The next morning, Joan found it difficult to drag herself out of bed. It was so comfortable, Vanessa’s body so warm as it clung to her.
“I have to go,” Joan said.
She had to go to the airfield and get into a T-38 to Cape Canaveral. She would not—could not—see Vanessa or anyone other than her crew for over a week.
It would be her and the guys in the crew quarters until the morning of liftoff.
As Joan lay in bed, her legs sinking into the welcoming mattress, her pillow so soft, she kept trying to understand how she’d gotten here.
Hadn’t she been an associate astrophysics professor, teaching freshmen about Copernicus, just yesterday? She would go home each night and heat up her dinner. Frances was six and slept over every weekend.

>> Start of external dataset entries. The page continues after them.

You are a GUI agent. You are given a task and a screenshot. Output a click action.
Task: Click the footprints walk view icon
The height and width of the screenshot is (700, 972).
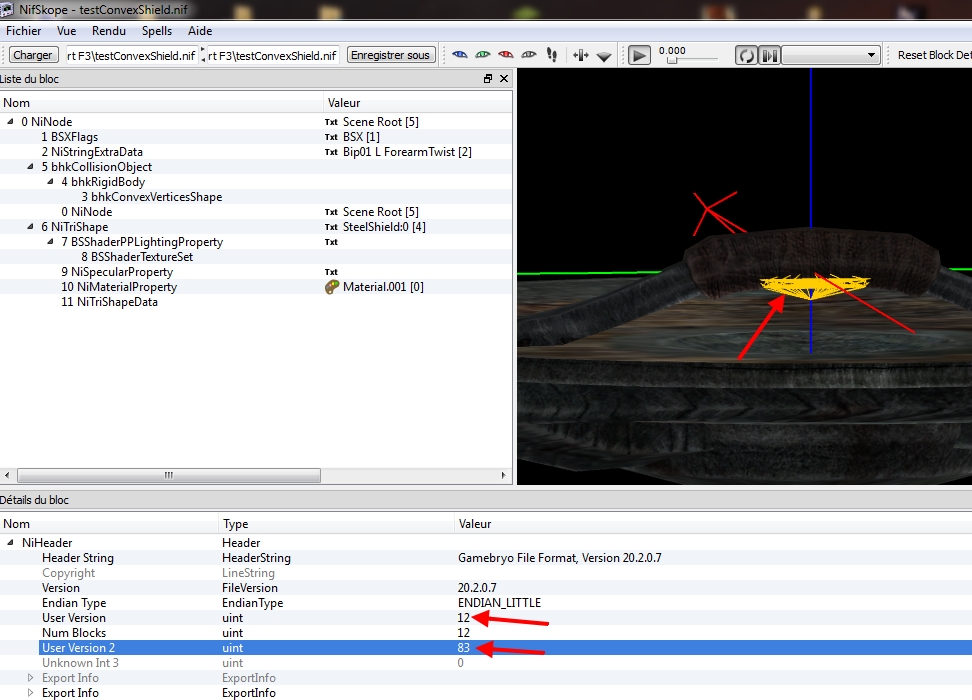[551, 55]
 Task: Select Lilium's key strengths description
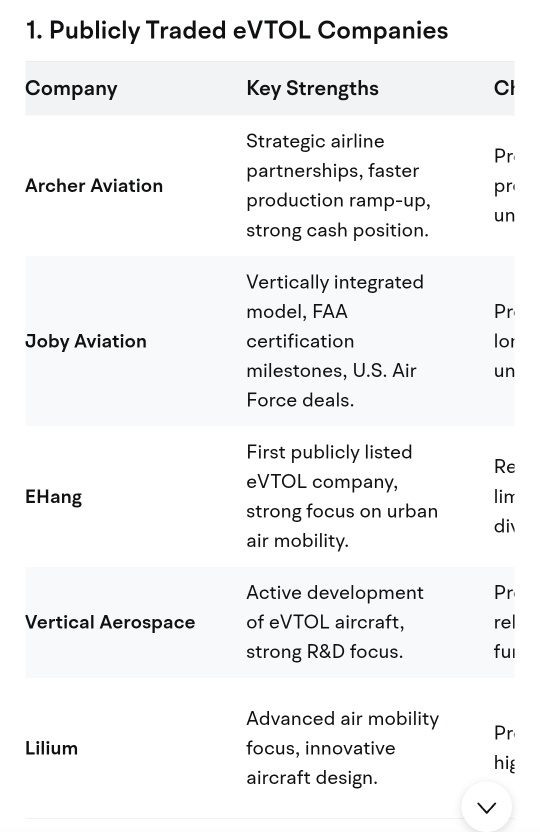[343, 748]
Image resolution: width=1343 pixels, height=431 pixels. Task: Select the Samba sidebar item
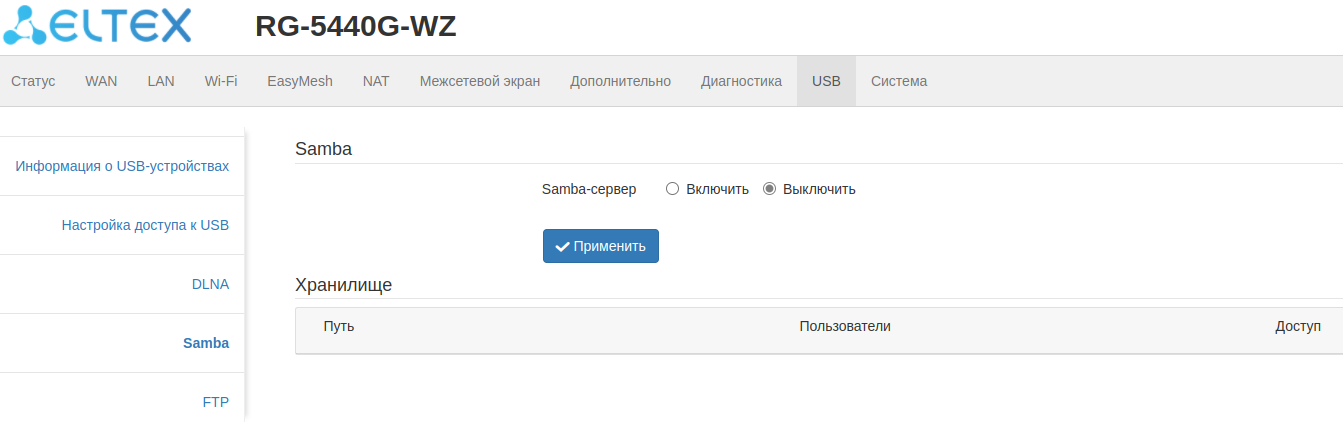(206, 343)
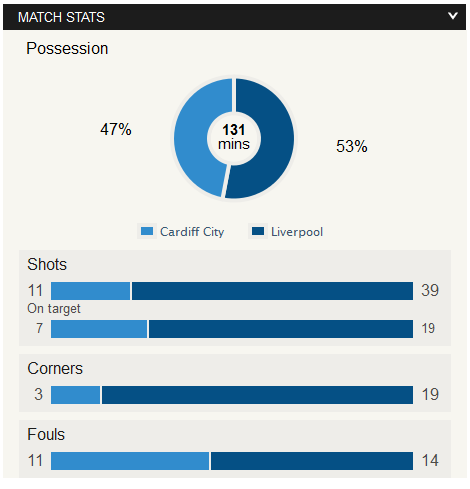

But as Joan had taken each small step forward, the world had kept spinning on its axis. Days had formed into weeks and months and years, which people marked with watches and calendars, all based on the only thing they had to tell what time it was: the stars.
As the Earth orbits the sun, it shifts toward the sun’s warm embrace. Then summer turns to fall, fall to winter. Soon it loops back around, and winter thaws to spring, spring to summer. Through it all, babies are born from stardust and grow taller. They begin to walk and talk and learn the days of the week, the months, the seasons. Then they look up at the sky, to see where they came from.
And the adults spend most of their days looking down. They fall in love and make mistakes and learn new things and feel tired. They lose people they love, and fail themselves, and change or never change. They get new jobs and fall out of love and convince themselves that if they just get this one thing, they will finally be happy.
Day in and day out, the Earth keeps spinning and revolving and sailing through the Milky Way. That is why time never stands still.
And that is why, small as they were, Joan’s choices had added up to something magnificent. In the changing of seasons these past four years, Joan had found it all.
Something she loved, someone she loved, the parts of her she had hidden within herself.
“Goodbye, my love,” Joan said as she kissed Vanessa’s temple.
“Come home soon,” Vanessa said.
It felt so good to Joan, to hurt to leave her.